Pengelolaan hutan ini dilakukan oleh masyarakat adat setempat, yang tetap menjaga kuatnya norma dan aturan adat sebagai dasar keberlanjutan ekosistem hutan. Alas Kedaton, bersama Pura Alas Kedaton, berfungsi sebagai monumen budaya hidup dan tempat pemujaan sakral bagi masyarakat Desa Kukuh yang terdiri dari 12 banjar. Tanggung jawab menjaga kelestarian pura dan hutan telah diwariskan secara turun-temurun dan diatur dalam aturan adat desa (awig-awig).
Hutan Adat Alas Kedaton kaya akan keanekaragaman flora seperti Majegau, Mahoni, Juwet, Ancak, Albisia, Janggar Ulam (Salam), Beringin, Kecapi (Sentul), Dau, Cempaga, Sandat, dan Kutat. Selain itu, fauna yang hidup di dalamnya termasuk kera, kelelawar (kalong), landak, burung tekukur, serta berbagai jenis unggas dan reptil. Potensi ekologi hutan ini meliputi sumber air bersih bagi kera, sumber pengairan sawah, tempat ibadah (pura), dan ekowisata.

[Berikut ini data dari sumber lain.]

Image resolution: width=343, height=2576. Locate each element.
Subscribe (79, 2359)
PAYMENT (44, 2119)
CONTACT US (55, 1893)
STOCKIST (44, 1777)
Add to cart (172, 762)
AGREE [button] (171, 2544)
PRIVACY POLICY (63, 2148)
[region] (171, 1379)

Desa Adat Kukuh terkenal sebagai salah satu desa di Bali yang masih memegang teguh adat dan nilai-nilai religius. Upacara adat dan keagamaan tetap dilaksanakan sesuai dengan tradisi, sementara masyarakat Kukuh bertanggung jawab menjaga kelestarian hutan. Hingga kini, penebangan pohon secara sembarangan tidak terjadi, dan masyarakat terus melakukan reboisasi meskipun harus menghadapi gangguan dari kera penghuni hutan.
Untuk memperkuat pengelolaan hutan adat serta mengembangkan potensi ekonomi masyarakat, Yayasan CAPPA Keadilan Ekologi bekerja sama dengan Kesatuan Pengelolaan Hutan (KPH) Bali Timur. Program ini bertujuan mendukung MHA Desa Kukuh dalam merencanakan pengelolaan hutan dan membentuk kelompok usaha berbasis sumber daya alam setempat.

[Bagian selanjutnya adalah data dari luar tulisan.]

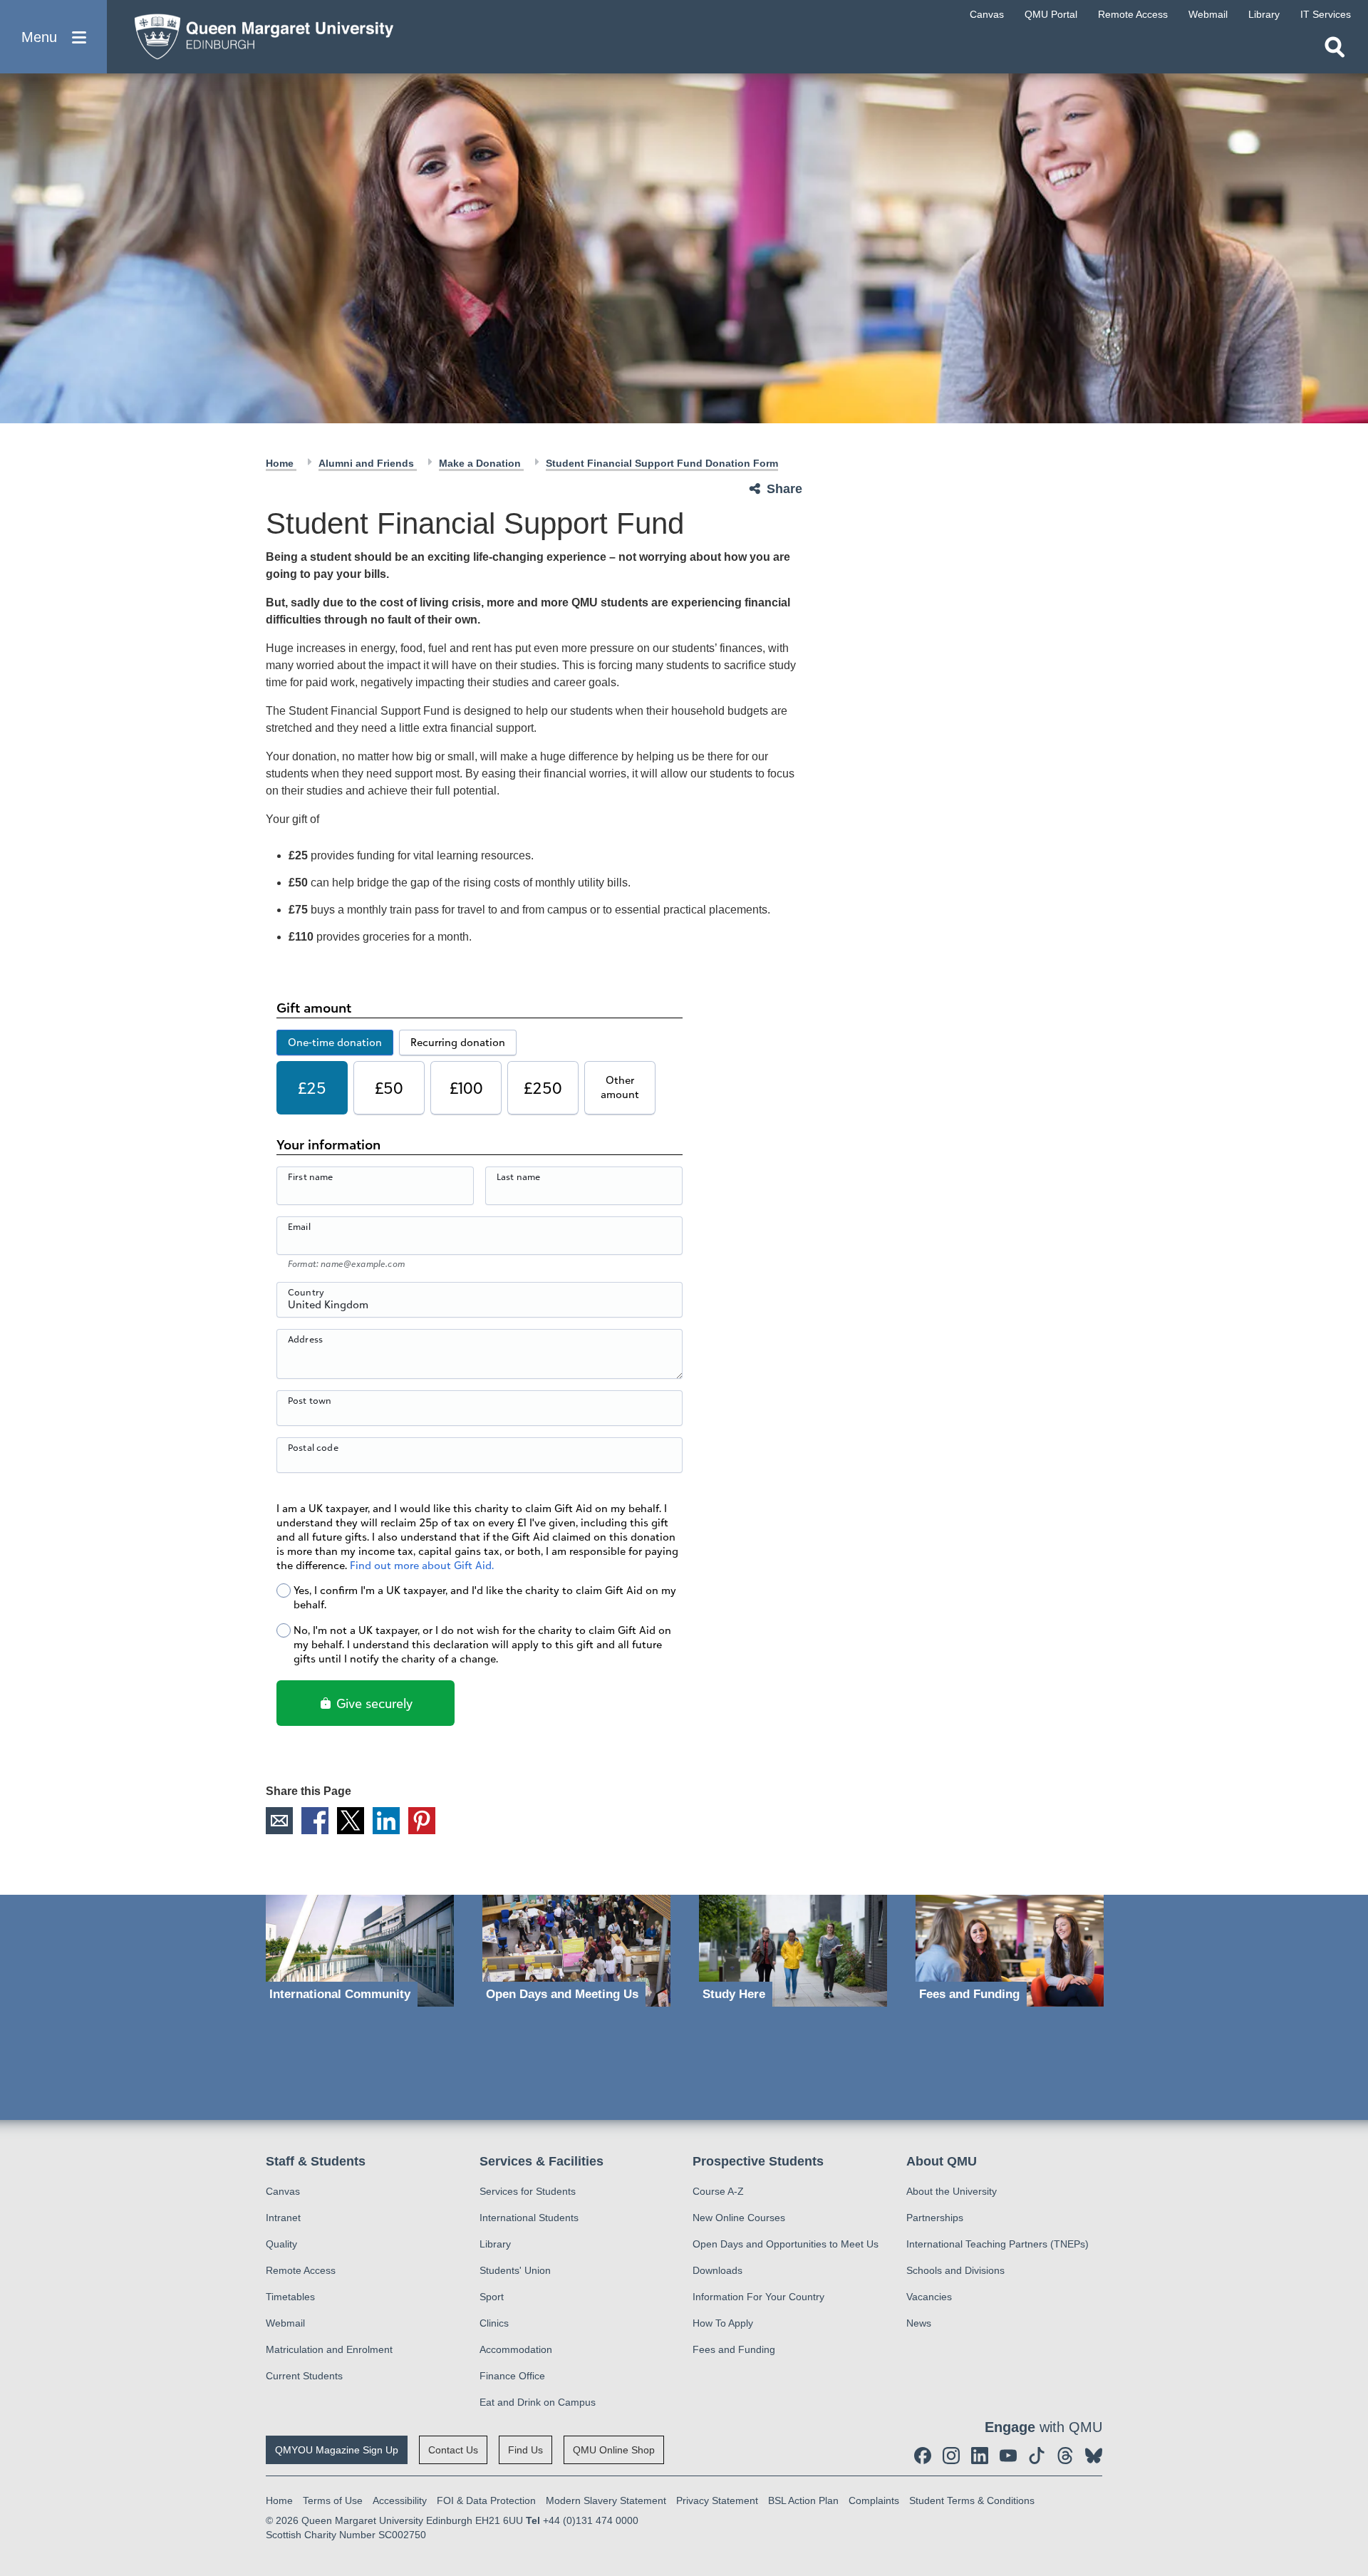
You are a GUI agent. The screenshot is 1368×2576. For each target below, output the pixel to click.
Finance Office (512, 2375)
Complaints (874, 2500)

Sebelum program tersebut dilaksanakan, pada 17 September 2024, Yayasan CAPPA Keadilan Ekologi dan KPH Bali Timur mengadakan sosialisasi mengenai program yang akan dijalankan. Proses FPIC ini bertujuan untuk mendapatkan persetujuan masyarakat dan memastikan program tersebut dapat dilaksanakan bersama-sama dengan MHA. Dalam diskusi tersebut, masyarakat menyambut baik program ini dan berharap dapat memperkuat pengelolaan hutan adat serta meningkatkan kesejahteraan masyarakat adat. kegiatan sosialisasi dilakukan secara hybrid (online dan offline).